[Opening TASK INPUT section]

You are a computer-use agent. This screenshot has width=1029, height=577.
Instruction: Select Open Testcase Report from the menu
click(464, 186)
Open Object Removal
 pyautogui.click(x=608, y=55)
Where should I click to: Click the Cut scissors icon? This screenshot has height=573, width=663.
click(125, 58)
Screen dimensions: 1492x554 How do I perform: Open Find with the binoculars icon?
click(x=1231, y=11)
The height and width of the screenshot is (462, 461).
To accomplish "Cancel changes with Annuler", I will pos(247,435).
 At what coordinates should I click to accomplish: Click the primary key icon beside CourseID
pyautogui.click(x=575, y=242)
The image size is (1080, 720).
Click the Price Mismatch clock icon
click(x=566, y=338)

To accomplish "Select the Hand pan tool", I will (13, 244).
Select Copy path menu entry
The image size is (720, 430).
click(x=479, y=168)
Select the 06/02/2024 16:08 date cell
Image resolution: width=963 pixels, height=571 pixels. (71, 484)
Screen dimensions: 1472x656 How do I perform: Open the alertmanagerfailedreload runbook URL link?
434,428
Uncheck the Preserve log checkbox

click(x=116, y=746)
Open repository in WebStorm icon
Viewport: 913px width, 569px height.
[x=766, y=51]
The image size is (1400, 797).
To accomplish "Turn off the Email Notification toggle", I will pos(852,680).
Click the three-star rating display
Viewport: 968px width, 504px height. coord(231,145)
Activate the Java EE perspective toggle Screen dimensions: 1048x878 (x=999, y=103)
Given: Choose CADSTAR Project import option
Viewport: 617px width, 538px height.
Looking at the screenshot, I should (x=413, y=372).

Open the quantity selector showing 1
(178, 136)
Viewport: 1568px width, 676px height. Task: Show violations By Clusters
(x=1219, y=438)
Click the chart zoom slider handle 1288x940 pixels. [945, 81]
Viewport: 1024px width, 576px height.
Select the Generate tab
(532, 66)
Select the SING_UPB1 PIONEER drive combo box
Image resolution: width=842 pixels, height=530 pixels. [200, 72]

[Closing TASK INPUT section]

### TASK DETAILS
Exactly as shown above, return every record.

### ANSWER SPACE
You are a computer-use agent. This screenshot has width=1029, height=577.
Instruction: Select Open Testcase Report from the menu
click(464, 186)
Open Object Removal
 pyautogui.click(x=608, y=55)
Where should I click to: Click the Cut scissors icon? This screenshot has height=573, width=663.
click(125, 58)
Screen dimensions: 1492x554 How do I perform: Open Find with the binoculars icon?
click(x=1231, y=11)
The height and width of the screenshot is (462, 461).
To accomplish "Cancel changes with Annuler", I will pos(247,435).
 At what coordinates should I click to accomplish: Click the primary key icon beside CourseID
pyautogui.click(x=575, y=242)
The image size is (1080, 720).
Click the Price Mismatch clock icon
click(x=566, y=338)

To accomplish "Select the Hand pan tool", I will (13, 244).
Select Copy path menu entry
The image size is (720, 430).
click(x=479, y=168)
Select the 06/02/2024 16:08 date cell
Image resolution: width=963 pixels, height=571 pixels. (71, 484)
Screen dimensions: 1472x656 How do I perform: Open the alertmanagerfailedreload runbook URL link?
434,428
Uncheck the Preserve log checkbox

click(x=116, y=746)
Open repository in WebStorm icon
Viewport: 913px width, 569px height.
[x=766, y=51]
The image size is (1400, 797).
To accomplish "Turn off the Email Notification toggle", I will pos(852,680).
Click the three-star rating display
Viewport: 968px width, 504px height. coord(231,145)
Activate the Java EE perspective toggle Screen dimensions: 1048x878 (x=999, y=103)
Given: Choose CADSTAR Project import option
Viewport: 617px width, 538px height.
Looking at the screenshot, I should (x=413, y=372).

Open the quantity selector showing 1
(178, 136)
Viewport: 1568px width, 676px height. Task: Show violations By Clusters
(x=1219, y=438)
Click the chart zoom slider handle 1288x940 pixels. [945, 81]
Viewport: 1024px width, 576px height.
Select the Generate tab
(532, 66)
Select the SING_UPB1 PIONEER drive combo box
Image resolution: width=842 pixels, height=530 pixels. [200, 72]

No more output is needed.